_GIVEN DATA_
============================================================

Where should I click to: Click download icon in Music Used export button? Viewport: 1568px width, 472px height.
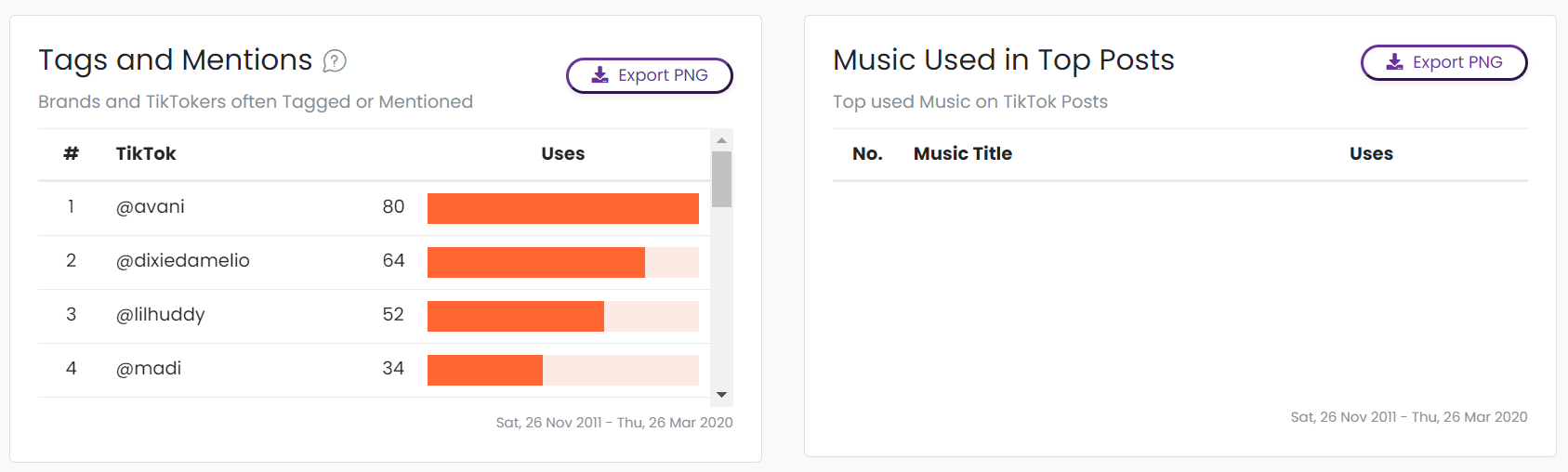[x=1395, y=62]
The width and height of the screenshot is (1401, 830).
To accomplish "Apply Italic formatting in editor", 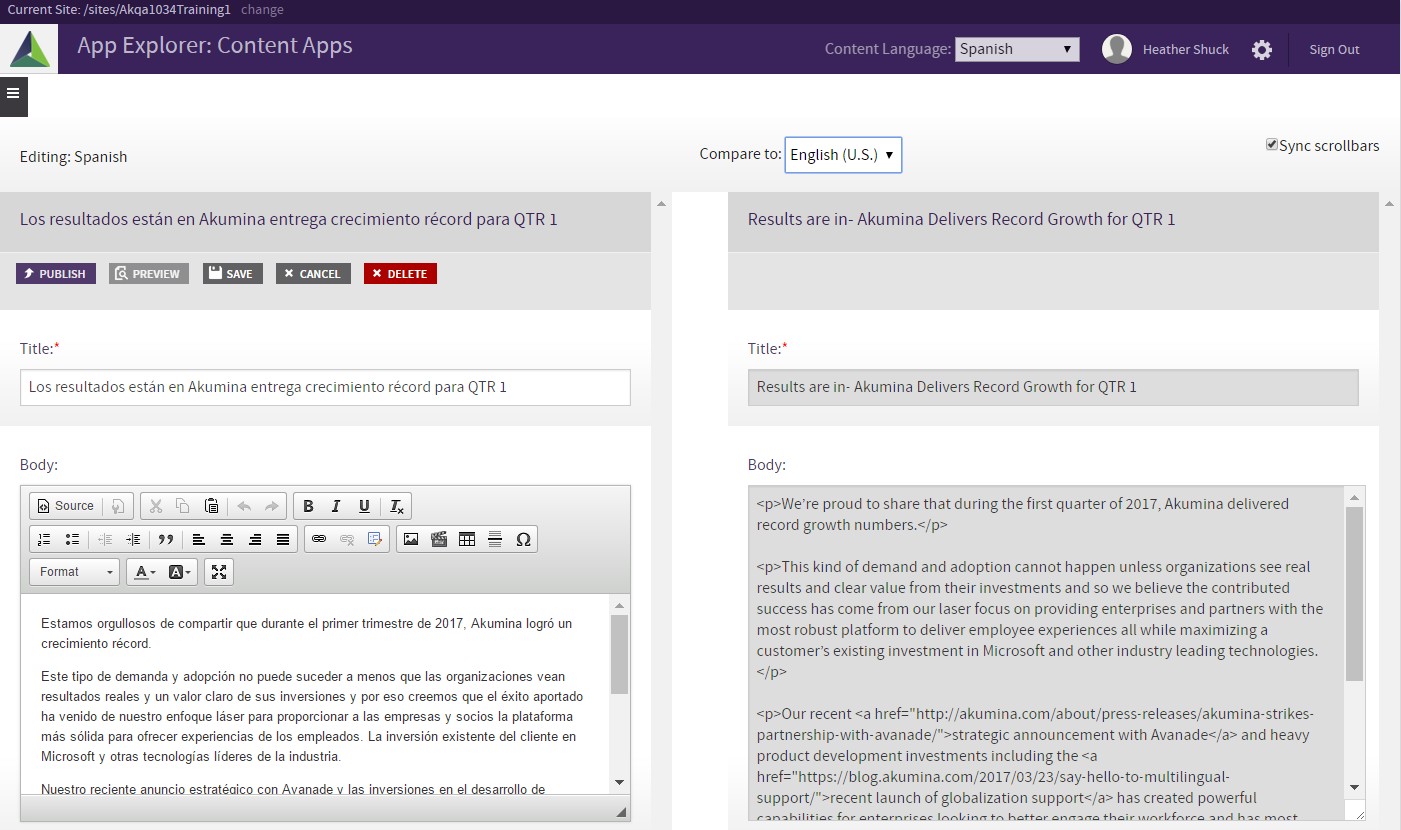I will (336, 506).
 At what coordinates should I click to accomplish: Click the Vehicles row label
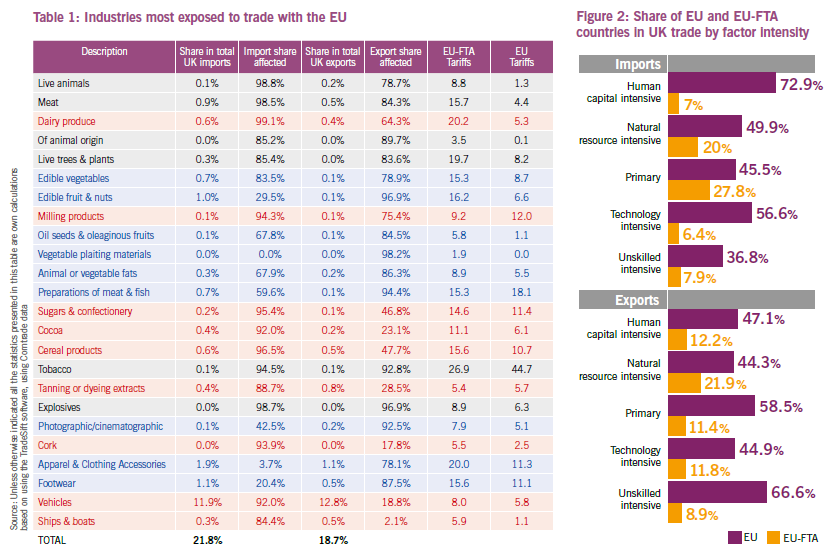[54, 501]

============================================================

_ASSIGNED TASK_
Starting at the line that contains "At what coordinates" and ending with the last line of the data, transcribe every line exactly; skip the pictures.

_TASK SOLUTION_
 At what coordinates should I click to accomplish: Click the Vehicles row label
[54, 501]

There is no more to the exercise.